Partout en Europe, les organisations roms font ce que les institutions nationales n'ont pas réussi à faire : elles mènent des efforts de protection des électeurs dans les communautés à haut risque, lancent des initiatives civiques dirigées par des Roms avec une réelle responsabilité, construisent des médias indépendants pour lutter contre la désinformation, préparent des candidats roms crédibles et investissent dans l'entrepreneuriat, l'éducation et la stratégie culturelle en tant que piliers de l'action politique.

Des organisations locales dirigées par des Roms en Macédoine du Nord ont obtenu la transparence budgétaire, l'accès à l'éducation et un logement équitable grâce à des blocs électoraux et en présentant des candidats aux élections municipales. En Hongrie, les conseillers roms élus localement ont réussi à réorienter les ressources vers les écoles et les infrastructures à majorité rom dans les quartiers ségrégués. 

En Bulgarie, 50 000 € d'investissements et d'appui technique ont permis aux maires et aux conseillers municipaux roms d'obtenir plus de 7,5 millions d'euros de fonds pour les infrastructures et le développement des communautés gravement défavorisées. De même, en Slovaquie, 120 000 € ont débloqué plus de 15 millions d'euros de fonds publics pour les municipalités à majorité rom – grâce à la négociation et non à la dépendance.

Mais beaucoup de ces organisations restent sans financement, exclues des cadres mêmes conçus pour « protéger la démocratie européenne ». Le problème n'est pas l'état de préparation des Roms. C'est le refus de l'Europe de s'engager.

Pourquoi nous avons besoin d'investissements stratégiques 

Pour remédier à ce problème, au lieu de financer une « industrie de l'inclusion des Roms » étroitement contrôlée – un écosystème qui produit des rapports, accueille des dialogues et renforce les discours qui rassurent les institutions, l'UE devrait soutenir un véritable changement politique à la base.  Les évaluations officielles du cadre de l'UE pour les stratégies nationales d'intégration des Roms révèlent « peu ou pas de progrès » dans la plupart des domaines prioritaires et aucun impact sur l'autonomisation politique ou le racisme à l'égard des Roms.

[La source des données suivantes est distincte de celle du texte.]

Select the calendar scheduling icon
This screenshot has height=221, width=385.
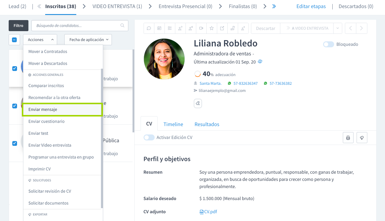coord(159,28)
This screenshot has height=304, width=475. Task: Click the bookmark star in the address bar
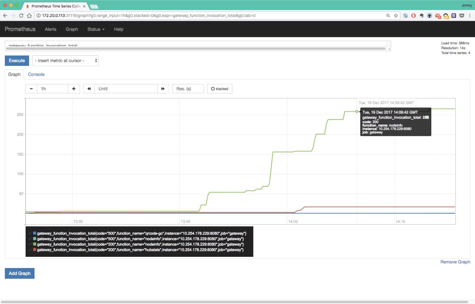(396, 15)
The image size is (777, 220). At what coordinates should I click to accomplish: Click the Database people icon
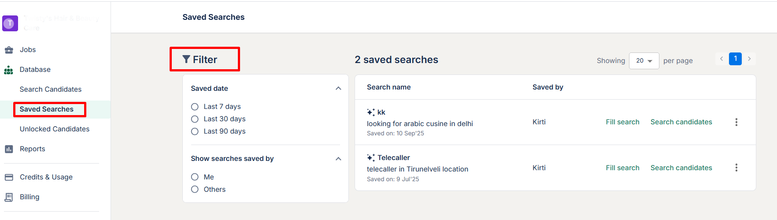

De même, le cadre stratégique de l'UE pour les Roms à l'horizon 2030 reste largement symbolique. En 2018, seuls 4 % des 1,5 milliard d'euros alloués au titre de l'axe prioritaire d'investissement du FSE avaient été dépensés.  Les fonds de l'UE destinés aux projets en faveur des Roms n'ont pas fait l'objet d'un suivi.

De nombreux États membres recevant le plus de fonds de l'UE en faveur des Roms sont ouvertement hostiles aux Roms et affichent les pires bilans en matière de gouvernance et les risques de corruption les plus élevés. En outre, le manque de transparence et de responsabilisation est endémique. Il n'y a pas de conditionnalité sur le décaissement des fonds. Pendant ce temps, l'engagement avec la société civile rom indépendante reste minimal.

Pour une communauté européenne véritablement représentative, les nations européennes devraient investir dans la responsabilité politique des Roms. Tant que le pouvoir ne sera pas transféré aux communautés roms qui luttent pour être reconnues, la participation restera faible, la confiance s'érodera et les acteurs d'extrême droite continueront de remplir l'espace laissé par le silence.

Nous préconisons également l'élargissement d'initiatives telles que le Plan d'action pour la démocratie européenne afin d'inclure des programmes d'alphabétisation numérique et d'engagement civique adaptés aux groupes marginalisés, leur donnant ainsi les moyens de reconnaître et de résister aux tactiques manipulatrices. Le respect de l'État de droit et des droits des minorités doit être une condition préalable au financement de l'UE. Ce n'est qu'alors que l'Union européenne pourra s'approcher de manière crédible du Bouclier européen pour la démocratie et résister à la déstabilisation interne. 

Aucun système n'est résilient lorsqu'on estime que 12 millions de ses habitants sont gouvernés sans représentation. Et aucune union n'est sûre lorsque l'exclusion devient normalisée.